WORK REQUEST:
Find the line containing "At what coordinates should I click to accomplish: Save" in the data below, then output that line and each one after it exactly, with nothing else.

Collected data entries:

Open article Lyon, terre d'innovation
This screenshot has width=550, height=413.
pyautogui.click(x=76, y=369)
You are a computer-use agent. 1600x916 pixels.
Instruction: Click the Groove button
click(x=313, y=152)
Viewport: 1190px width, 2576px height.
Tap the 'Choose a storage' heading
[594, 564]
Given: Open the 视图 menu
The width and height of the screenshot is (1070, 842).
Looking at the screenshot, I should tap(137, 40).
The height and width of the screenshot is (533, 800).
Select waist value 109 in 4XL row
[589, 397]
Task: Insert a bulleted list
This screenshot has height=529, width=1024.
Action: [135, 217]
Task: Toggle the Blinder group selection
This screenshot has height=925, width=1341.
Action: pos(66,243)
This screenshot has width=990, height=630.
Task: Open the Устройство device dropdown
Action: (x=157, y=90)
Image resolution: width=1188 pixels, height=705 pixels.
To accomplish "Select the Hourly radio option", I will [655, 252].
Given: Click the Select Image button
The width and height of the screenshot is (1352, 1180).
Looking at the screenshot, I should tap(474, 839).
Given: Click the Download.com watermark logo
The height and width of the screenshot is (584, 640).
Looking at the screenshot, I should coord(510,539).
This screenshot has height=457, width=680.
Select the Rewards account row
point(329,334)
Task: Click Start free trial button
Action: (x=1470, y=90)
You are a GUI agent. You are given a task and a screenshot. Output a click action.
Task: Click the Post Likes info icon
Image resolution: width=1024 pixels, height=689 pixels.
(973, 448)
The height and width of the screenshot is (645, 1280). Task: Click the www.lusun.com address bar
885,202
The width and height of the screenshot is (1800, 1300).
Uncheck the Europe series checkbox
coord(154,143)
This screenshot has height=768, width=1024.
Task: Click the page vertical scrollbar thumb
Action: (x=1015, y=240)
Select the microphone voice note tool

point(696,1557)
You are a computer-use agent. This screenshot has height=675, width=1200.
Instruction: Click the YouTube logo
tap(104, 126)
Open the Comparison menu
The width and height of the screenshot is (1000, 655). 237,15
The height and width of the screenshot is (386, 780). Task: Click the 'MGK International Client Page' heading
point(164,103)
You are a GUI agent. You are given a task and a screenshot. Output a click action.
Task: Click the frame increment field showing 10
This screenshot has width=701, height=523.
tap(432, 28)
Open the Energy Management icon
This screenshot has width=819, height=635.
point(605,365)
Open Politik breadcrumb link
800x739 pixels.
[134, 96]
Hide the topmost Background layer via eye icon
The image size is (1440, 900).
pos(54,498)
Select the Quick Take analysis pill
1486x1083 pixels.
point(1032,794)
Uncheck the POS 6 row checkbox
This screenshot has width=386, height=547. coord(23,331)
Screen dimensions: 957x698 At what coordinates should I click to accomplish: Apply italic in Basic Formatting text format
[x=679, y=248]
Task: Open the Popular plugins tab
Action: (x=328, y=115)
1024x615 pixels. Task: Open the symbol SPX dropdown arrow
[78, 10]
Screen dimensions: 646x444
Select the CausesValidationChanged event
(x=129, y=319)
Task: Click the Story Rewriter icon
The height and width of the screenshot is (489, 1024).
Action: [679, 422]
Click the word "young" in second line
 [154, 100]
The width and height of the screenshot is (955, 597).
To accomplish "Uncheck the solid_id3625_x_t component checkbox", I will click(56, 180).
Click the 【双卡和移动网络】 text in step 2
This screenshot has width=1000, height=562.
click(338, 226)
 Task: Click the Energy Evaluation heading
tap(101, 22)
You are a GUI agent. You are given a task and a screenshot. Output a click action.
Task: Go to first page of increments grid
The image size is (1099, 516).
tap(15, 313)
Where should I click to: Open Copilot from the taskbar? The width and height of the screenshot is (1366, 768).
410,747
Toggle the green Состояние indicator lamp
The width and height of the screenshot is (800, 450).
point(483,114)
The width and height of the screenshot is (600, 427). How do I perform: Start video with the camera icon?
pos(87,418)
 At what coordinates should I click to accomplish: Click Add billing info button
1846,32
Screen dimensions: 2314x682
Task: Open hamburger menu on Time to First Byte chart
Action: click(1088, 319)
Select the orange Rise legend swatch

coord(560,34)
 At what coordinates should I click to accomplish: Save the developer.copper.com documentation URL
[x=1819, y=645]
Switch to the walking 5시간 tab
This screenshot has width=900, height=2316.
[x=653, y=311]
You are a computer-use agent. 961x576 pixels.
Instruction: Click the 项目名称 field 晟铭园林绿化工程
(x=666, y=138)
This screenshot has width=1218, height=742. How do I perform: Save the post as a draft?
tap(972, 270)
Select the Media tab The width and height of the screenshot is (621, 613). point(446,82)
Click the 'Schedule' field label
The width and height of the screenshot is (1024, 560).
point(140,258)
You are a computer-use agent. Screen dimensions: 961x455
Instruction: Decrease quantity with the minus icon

SOLUTION FOR THIS PROBLEM:
 At what coordinates should I click to accomplish: Save the developer.copper.com documentation URL
[x=1819, y=645]
Switch to the walking 5시간 tab
This screenshot has width=900, height=2316.
[x=653, y=311]
You are a computer-use agent. 961x576 pixels.
Instruction: Click the 项目名称 field 晟铭园林绿化工程
(x=666, y=138)
This screenshot has width=1218, height=742. How do I perform: Save the post as a draft?
tap(972, 270)
Select the Media tab The width and height of the screenshot is (621, 613). point(446,82)
Click the 'Schedule' field label
The width and height of the screenshot is (1024, 560).
point(140,258)
You are a computer-use agent. Screen dimensions: 961x455
Instruction: Decrease quantity with the minus icon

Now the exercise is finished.